‘American Idols’ usher in holiday television season

According to my unscientific and completely fabricated survey, 47.9 percent of Americans have not yet thawed their Thanksgiving turkey. A surprising 32.9 percent of the population is still coping with an uneaten and, for most of them, unwelcome surplus of Halloween candy corn. And a full 87 percent of the population resents the early arrival of Christmas programming.

Ready or not, the first Christmas musical extravaganza is upon us. “An American Idol Christmas” (7 p.m., Fox) features performances by winners Kelly Clarkson and Ruben Studdard, as well as runners-up, including Clay Aiken, from the past two seasons of the amateur hour.

  • Television’s treatment of small-town America vacillates between the twinkly Capra sentimentality of “Ed” and “The Gilmore Girls” and the dark, doomed atmosphere of “Twin Peaks” and “The Brotherhood of Poland, New Hampshire.” The truth lies somewhere in the middle, closer to the northern California town depicted in the documentary “Livermore” on “Independent Lens” (9 p.m., PBS, check local listings).

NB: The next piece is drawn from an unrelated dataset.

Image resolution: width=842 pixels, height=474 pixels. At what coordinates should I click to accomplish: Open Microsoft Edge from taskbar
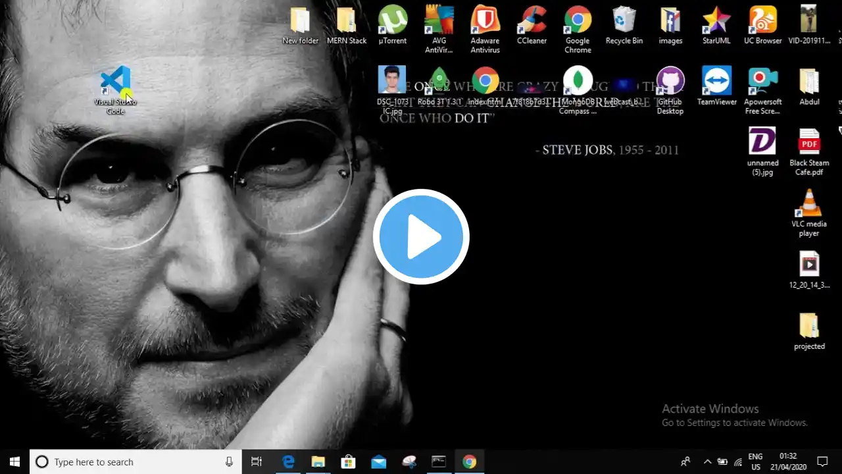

Tonight’s other highlights

  • Drew Barrymore and Michael Vartan star in the 1999 comedy “Never Been Kissed” (7 p.m., WB).
  • A hairy postal worker whose children have never seen him clean-shaven gets a makeover on “Queer Eye for the Straight Guy” (7 p.m., NBC).
  • Scientists climb to the top of Africa’s Mount Kilimanjaro to determine why its distinctive snowcapped glaciers are disappearing on “NOVA” (7 p.m., PBS).
  • Jack incites a prison riot on “24” (8 p.m., Fox).
  • The parents of an Amish teen and her secular boyfriend clash in court on “Judging Amy” (9 p.m., CBS).
  • The gang says au revoir to Paris as “The Real World” (9 p.m., MTV) ends its 13th season.
  • “Real Sports with Bryant Gumbel” (9 p.m., HBO) explores the NFL’s complaints about the ESPN football drama “Playmakers.”

Late night

Tom Ridge and Puddle of Mudd are booked on “Late Show with David Letterman” (10:35 p.m., CBS) … Jay Leno welcomes Greg Kinnear and Bette Midler on “The Tonight Show” (10:35 p.m., NBC).

Ron Howard and The Strokes are booked on “Late Night with Conan O’Brien” (11:35 p.m., NBC).